Android and Windows RATs Distributed Via Online Meeting Lures

Zscaler ThreatLabz observed a campaign (Dec 2023–Jan 2024) that hosted fraudulent Skype, Google Meet, and Zoom websites to deliver Android and Windows RATs. Clicking Android links returned SpyNote APKs while Windows links delivered BAT stagers that fetched DCRat or NjRAT payloads. #SpyNoteRAT #DCRat #NjRAT #Skype #GoogleMeet #Zoom

Keypoints

  • Threat actor created fake Skype, Google Meet, and Zoom websites hosted on shared infrastructure to mimic legitimate meeting services.
  • Android lure: clicking the Google Play/Android link downloads APKs (examples: meet.apk, Zoom02.apk) containing SpyNote RAT.
  • Windows lure: clicking the Windows button downloads BAT files (example: updateZoom20243001bit.bat) that chain-download and execute RAT payloads (ZoomDirectUpdate.exe containing DCRat).
  • Final Windows payloads were delivered as archives/executables (ZoomDirectUpdate.exe as a WinRAR archive, DCRat packed with Eziriz .NET Reactor; NjRAT found in driver.exe and meet.exe inside gry-ucdu-fhc.zip).
  • Attackers used URL paths and subpaths that mimic real meeting invite formats (e.g., gry-ucdu-fhc and long Zoom-like subpaths) to increase credibility.
  • Open directories on the fake sites hosted additional RAT binaries, indicating reuse across campaigns.
  • Zscaler sandbox analysis detected behavior and assigned threat names (Win32.Backdoor.DCRat, Win32.Backdoor.NjRat) but the article did not enumerate specific MITRE technique IDs.

MITRE Techniques

  • No MITRE ATT&CK technique IDs were explicitly listed in the article – The report notes: ‘The sandbox analysis allowed us to identify threat scores and pinpoint specific MITRE ATT&CK techniques that were triggered during the analysis process.’

Indicators of Compromise

  • [Domains] fraudulent meeting domains – join-skype[.]info, online-cloudmeeting[.]pro, us06webzoomus[.]pro
  • [URLs / Subpaths] meeting-like paths used to mimic invites – online-cloudmeeting[.]pro/gry-ucdu-fhc/, us06webzoomus[.]pro/l/62202342233720…/
  • [Android files] APK filenames delivered via Android links – meet.apk, Zoom02.apk (contains SpyNote RAT)
  • [Windows files / stagers] BAT and EXE filenames used as stagers/payloads – updateZoom20243001bit.bat, ZoomDirectUpdate.exe (WinRAR archive containing DCRat)
  • [Open directory binaries] additional Windows RATs found in open directories – driver.exe, meet.exe inside gry-ucdu-fhc.zip (NjRAT)
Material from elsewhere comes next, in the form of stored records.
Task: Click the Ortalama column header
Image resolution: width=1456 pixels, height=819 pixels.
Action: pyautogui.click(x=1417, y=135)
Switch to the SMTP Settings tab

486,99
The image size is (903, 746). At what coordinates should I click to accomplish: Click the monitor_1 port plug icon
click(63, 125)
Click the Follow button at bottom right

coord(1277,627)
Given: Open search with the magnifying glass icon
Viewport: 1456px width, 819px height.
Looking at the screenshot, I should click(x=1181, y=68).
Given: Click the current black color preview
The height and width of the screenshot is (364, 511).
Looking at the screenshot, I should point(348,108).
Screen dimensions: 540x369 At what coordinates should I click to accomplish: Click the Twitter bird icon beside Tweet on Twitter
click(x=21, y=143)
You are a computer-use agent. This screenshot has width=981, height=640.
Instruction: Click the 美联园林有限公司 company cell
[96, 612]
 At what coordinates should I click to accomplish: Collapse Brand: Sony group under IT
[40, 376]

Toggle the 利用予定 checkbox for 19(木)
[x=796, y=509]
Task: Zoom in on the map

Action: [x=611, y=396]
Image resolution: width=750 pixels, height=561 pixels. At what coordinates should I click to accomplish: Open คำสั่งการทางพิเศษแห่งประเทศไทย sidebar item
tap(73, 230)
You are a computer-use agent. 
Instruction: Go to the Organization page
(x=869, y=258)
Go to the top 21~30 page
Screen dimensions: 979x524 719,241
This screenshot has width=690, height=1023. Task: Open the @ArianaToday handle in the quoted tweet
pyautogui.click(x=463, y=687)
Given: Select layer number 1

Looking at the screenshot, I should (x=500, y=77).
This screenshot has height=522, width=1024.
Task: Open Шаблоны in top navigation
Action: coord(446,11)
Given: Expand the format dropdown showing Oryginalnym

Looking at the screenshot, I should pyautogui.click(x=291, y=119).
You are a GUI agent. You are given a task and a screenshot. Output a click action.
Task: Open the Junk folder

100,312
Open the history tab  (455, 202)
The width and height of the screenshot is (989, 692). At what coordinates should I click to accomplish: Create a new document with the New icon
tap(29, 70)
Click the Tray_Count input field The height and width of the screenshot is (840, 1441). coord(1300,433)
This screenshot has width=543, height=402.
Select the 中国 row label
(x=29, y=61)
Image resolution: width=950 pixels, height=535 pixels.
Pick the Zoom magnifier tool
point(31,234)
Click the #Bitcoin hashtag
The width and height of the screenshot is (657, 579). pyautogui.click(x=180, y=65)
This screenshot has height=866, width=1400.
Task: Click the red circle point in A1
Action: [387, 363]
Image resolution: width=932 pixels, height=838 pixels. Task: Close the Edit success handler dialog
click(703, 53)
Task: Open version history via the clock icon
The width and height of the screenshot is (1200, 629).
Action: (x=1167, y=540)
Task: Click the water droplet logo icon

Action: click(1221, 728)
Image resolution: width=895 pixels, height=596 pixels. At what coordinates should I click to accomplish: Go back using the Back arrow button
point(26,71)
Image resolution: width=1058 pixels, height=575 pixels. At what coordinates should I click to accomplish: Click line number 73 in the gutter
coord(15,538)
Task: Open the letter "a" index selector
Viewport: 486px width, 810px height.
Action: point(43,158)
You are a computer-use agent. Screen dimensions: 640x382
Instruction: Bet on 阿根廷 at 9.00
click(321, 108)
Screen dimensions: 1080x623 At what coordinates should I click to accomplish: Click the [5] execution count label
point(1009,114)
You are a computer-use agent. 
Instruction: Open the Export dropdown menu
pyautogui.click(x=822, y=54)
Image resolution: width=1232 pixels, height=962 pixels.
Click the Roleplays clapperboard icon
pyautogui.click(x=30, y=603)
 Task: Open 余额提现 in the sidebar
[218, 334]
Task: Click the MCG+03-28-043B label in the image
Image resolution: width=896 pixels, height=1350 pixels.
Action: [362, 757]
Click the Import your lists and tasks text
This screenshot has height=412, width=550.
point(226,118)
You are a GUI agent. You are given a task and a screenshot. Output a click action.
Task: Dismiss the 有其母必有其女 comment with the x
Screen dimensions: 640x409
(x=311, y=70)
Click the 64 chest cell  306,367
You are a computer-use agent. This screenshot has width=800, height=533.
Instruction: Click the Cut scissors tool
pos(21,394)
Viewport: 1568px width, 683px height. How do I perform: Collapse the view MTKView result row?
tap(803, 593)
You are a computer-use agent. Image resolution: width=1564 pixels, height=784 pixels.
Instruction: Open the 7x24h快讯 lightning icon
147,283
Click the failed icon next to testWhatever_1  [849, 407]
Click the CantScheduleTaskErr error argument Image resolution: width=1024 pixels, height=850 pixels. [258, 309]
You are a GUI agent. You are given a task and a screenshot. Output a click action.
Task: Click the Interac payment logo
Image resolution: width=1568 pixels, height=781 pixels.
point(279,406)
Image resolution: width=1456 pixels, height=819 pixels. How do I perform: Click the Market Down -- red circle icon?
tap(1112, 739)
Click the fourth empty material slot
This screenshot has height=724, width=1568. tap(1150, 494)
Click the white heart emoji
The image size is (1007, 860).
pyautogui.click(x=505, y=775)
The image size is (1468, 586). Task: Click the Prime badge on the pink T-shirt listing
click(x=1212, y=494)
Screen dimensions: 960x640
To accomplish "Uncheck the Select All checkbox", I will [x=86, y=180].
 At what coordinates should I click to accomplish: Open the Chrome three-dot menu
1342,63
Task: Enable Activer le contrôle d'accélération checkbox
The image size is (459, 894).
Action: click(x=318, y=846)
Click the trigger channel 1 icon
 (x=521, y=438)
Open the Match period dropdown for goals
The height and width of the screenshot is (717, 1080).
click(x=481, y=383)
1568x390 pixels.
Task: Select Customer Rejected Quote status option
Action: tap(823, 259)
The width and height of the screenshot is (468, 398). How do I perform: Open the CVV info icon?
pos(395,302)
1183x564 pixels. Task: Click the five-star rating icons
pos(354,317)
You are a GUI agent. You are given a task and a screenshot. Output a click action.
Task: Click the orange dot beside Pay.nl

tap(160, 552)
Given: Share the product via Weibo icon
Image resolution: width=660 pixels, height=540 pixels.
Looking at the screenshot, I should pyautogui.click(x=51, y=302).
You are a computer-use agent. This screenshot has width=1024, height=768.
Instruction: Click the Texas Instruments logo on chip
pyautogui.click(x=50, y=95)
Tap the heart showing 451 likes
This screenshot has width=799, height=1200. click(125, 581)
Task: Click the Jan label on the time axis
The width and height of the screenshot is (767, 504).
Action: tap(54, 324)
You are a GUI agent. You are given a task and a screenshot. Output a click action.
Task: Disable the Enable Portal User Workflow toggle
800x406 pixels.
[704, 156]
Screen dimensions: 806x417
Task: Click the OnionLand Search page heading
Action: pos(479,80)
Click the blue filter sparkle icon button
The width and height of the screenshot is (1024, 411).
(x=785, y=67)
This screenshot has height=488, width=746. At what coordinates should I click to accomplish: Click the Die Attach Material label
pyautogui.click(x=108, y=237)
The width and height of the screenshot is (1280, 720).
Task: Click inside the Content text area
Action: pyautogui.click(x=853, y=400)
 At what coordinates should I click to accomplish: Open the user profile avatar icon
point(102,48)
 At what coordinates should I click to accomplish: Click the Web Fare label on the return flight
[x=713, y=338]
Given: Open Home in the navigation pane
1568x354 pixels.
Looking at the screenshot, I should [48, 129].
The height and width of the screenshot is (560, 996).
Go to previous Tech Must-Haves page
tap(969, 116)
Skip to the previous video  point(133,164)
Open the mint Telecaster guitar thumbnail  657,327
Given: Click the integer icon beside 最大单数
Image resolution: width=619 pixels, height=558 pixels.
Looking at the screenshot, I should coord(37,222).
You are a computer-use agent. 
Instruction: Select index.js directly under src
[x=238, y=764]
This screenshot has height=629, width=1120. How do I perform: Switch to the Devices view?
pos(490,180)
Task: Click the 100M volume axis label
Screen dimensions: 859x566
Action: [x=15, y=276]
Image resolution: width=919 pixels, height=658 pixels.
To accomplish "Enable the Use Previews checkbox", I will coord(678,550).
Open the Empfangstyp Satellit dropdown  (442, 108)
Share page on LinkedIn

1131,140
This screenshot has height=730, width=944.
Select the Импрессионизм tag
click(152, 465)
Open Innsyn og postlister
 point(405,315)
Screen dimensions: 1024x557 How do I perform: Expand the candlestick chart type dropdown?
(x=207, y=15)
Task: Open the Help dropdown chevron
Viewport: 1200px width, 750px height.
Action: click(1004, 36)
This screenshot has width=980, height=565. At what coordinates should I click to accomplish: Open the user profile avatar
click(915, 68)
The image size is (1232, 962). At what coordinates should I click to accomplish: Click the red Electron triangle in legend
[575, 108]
Zscaler observed a consistent delivery chain across fake meeting sites: visitors clicking the Android/Google Play link received an APK (examples: meet.apk, Zoom02.apk) that installed SpyNote RAT on Android devices. For Windows, the sites served BAT files (example: updateZoom20243001bit.bat); when executed, these stagers downloaded an executable archive (example: ZoomDirectUpdate.exe) which unpacked and executed DCRat, with binaries sometimes packed using Eziriz .NET Reactor.

The fraudulent sites were hosted on shared infrastructure and used subpaths crafted to resemble legitimate invite codes (e.g., gry-ucdu-fhc and long Zoom-like path segments) to increase user trust. Open directory listings on the same hosts contained additional executables (driver.exe, meet.exe inside gry-ucdu-fhc.zip) identified as NjRAT, indicating multiple RAT families were staged from the same hosting locations and likely reused across campaigns.

Technical artifacts to hunt for include the listed domain names and subpaths, the specific file names (APK, BAT, EXE, ZIP), and archives with .NET packing signatures (Eziriz .NET Reactor). Detection and analysis benefit from sandboxing the BAT-to-EXE download chain, inspecting WinRAR archive contents for DCRat components, and monitoring for SpyNote APK indicators on mobile endpoints.